O ex-governador de Minas Gerais Romeu Zema, do partido Novo e candidato à Presidência da República, publicou na quarta-feira, 12 de agosto de 2026, um vídeo em que critica o desenho atual do Bolsa Família e afirma que vai obrigar homens saudáveis em idade de trabalhar a aceitar propostas de emprego. Nas imagens, ele comenta cenas de pessoas em situação de rua fazendo apostas e diz que moradores de rua estariam usando energia paga por todos e gastando dinheiro do auxílio em apostas. Ao lado dele aparece a vereadora de Curitiba Indiara Barbosa, também do Novo e candidata a uma vaga na Câmara dos Deputados, que afirma que os programas sociais estariam financiando a permanência dessas pessoas nas ruas.
No mesmo vídeo, o candidato garante que manterá o Bolsa Família, mas, nas palavras dele, para quem precisa de verdade, citando idosos, pessoas que têm alguém para cuidar e pessoas com deficiência que não encontram trabalho. A promessa não é improviso de campanha: consta do plano de governo registrado. No trecho sobre desenvolvimento social, o texto defende criar uma porta de saída estruturada que conecte beneficiários de programas sociais a oportunidades de capacitação e trabalho. Entre as medidas está o programa Casas da Cidadania, que ofereceria a famílias vulneráveis um plano individualizado de capacitação profissional e acesso a emprego, moradia e outros serviços.
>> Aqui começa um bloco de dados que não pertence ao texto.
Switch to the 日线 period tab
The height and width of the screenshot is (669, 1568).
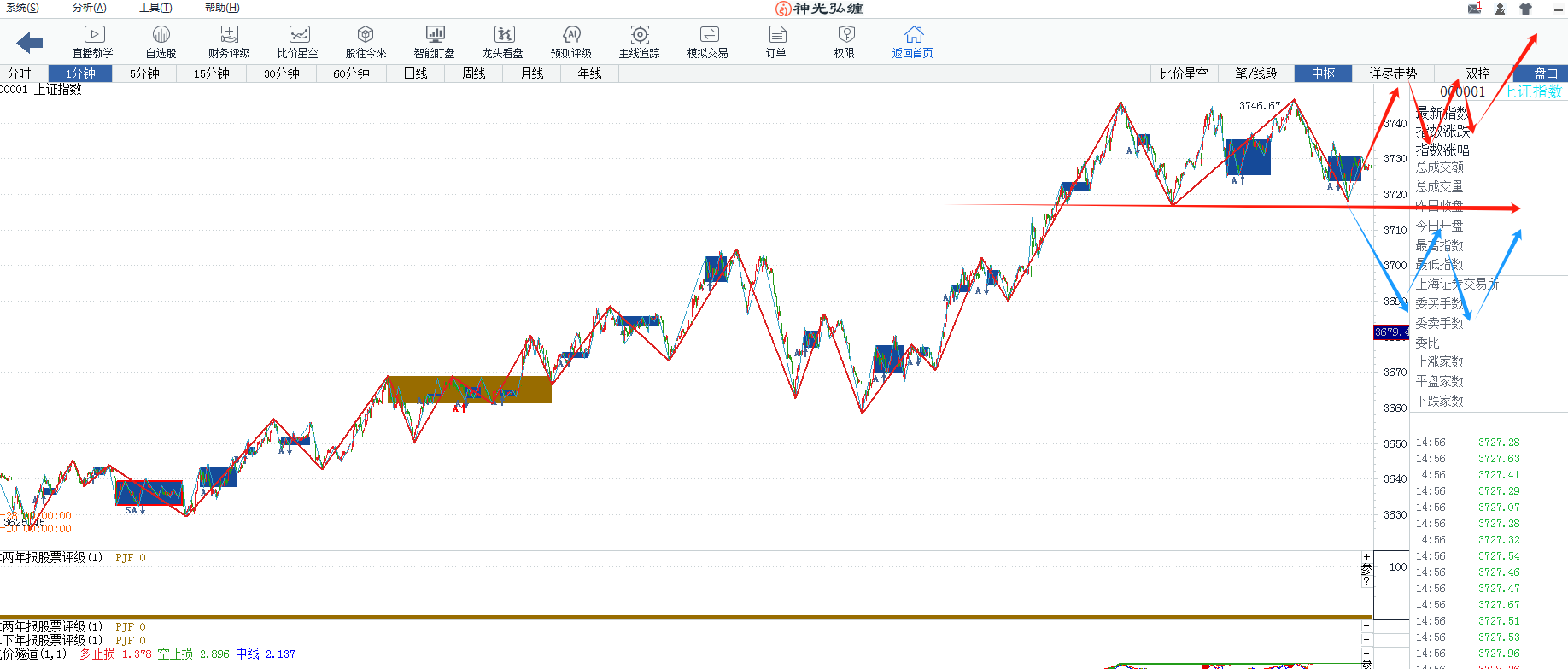(x=416, y=73)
As regras propostas também são específicas. A permanência no Bolsa Família ficaria condicionada à comprovação de busca por emprego, estudo ou qualificação profissional, com possibilidade de suspensão do benefício para quem recusar, sem justificativa, uma oferta formal de trabalho. Famílias que superarem o limite de renda e deixarem o programa receberiam um prêmio de R$ 5 mil. Para a população em situação de rua, a proposta inclui facilitar a remoção de barracas e abrigos improvisados em espaços públicos.
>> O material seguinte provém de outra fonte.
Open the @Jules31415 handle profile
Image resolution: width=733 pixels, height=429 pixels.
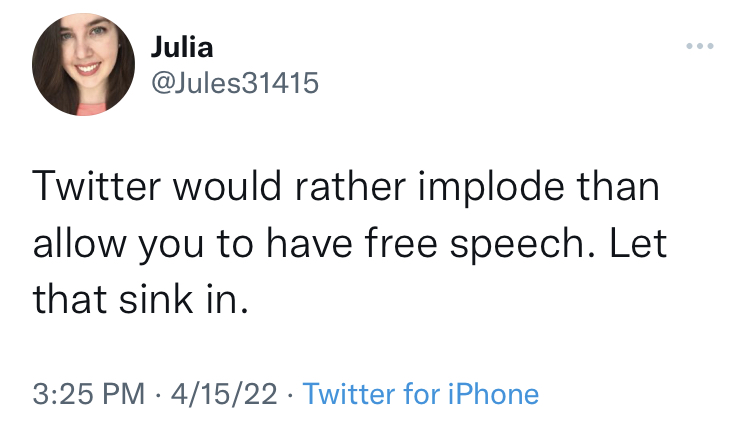pos(235,83)
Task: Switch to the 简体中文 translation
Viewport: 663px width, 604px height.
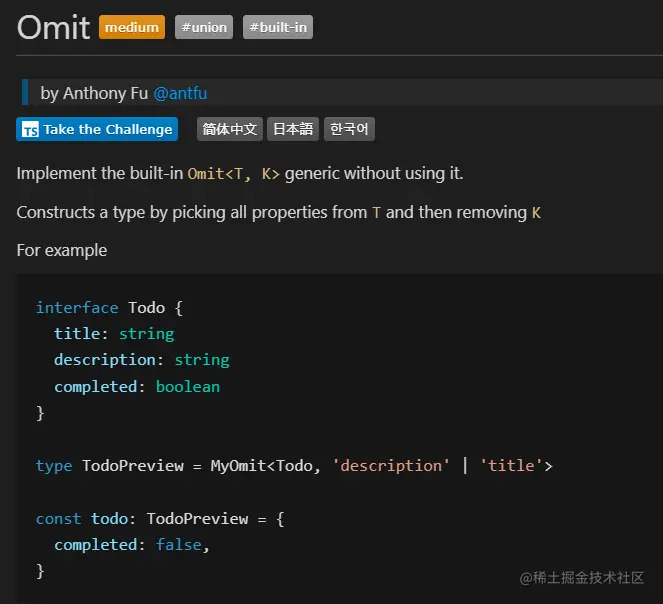Action: pos(230,129)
Esses fatos são os mesmos em toda a cobertura disponível, porque todas as versões partem do mesmo texto de agência. Veículos de direita reproduziram a matéria integralmente e a posicionaram em editorias de política e eleições, dando relevo à ideia de porta de saída e à manutenção do benefício para idosos e pessoas com deficiência. A cobertura de centro manteve o mesmo relato factual e acrescentou um contraponto de contexto: o patrimônio declarado pelo candidato, de R$ 178,8 milhões em aplicações financeiras, empresas e imóveis, contra R$ 129,7 milhões declarados quando foi reeleito governador em 2022. Até o fechamento desta análise, nenhum veículo de esquerda havia publicado sobre o caso, o que deixa fora do noticiário as críticas que esse campo costuma dirigir à condicionalidade de benefícios e à remoção de abrigos improvisados. Esse é o ponto cego da story.
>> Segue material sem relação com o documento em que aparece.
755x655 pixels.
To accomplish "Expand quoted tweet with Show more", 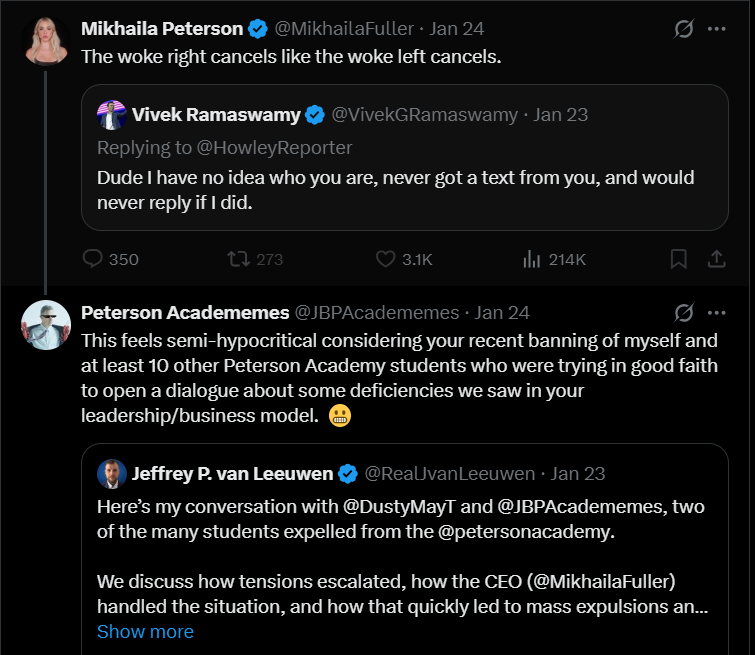I will [145, 632].
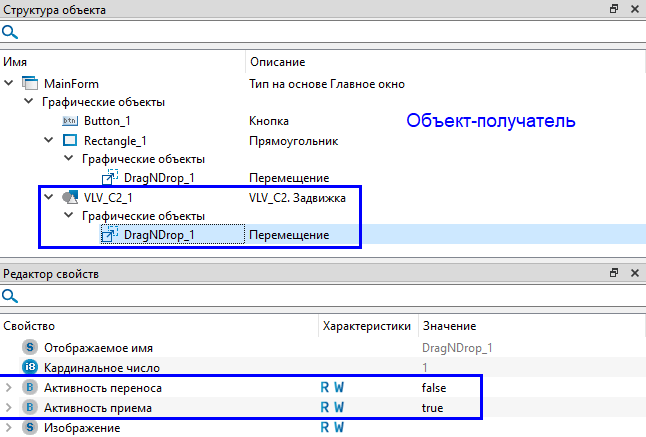Click the Описание column header
Screen dimensions: 646x437
(276, 62)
A divergência real, portanto, está menos entre coberturas e mais dentro do próprio material. Nenhuma das versões ouviu beneficiários do programa, gestores do Bolsa Família, o governo federal, adversários eleitorais ou especialistas em assistência social. A afirmação de que moradores de rua estariam gastando o auxílio em apostas foi reproduzida sem verificação e sem qualquer dado agregado que a sustente, apoiada apenas na cena mostrada no vídeo.
O que ainda não se sabe é o essencial para medir o alcance da proposta. Não há informação sobre quantos beneficiários estariam sujeitos à nova exigência, sobre o que caracterizaria uma oferta formal de trabalho recusada sem justificativa, sobre quem faria essa fiscalização e sobre qual instância decidiria a suspensão do pagamento. Também não foi detalhado se a mudança dependeria de lei aprovada pelo Congresso ou de ato do Executivo, qual seria o custo do prêmio de R$ 5 mil e do programa Casas da Cidadania, nem para onde iriam as pessoas cujas barracas fossem removidas.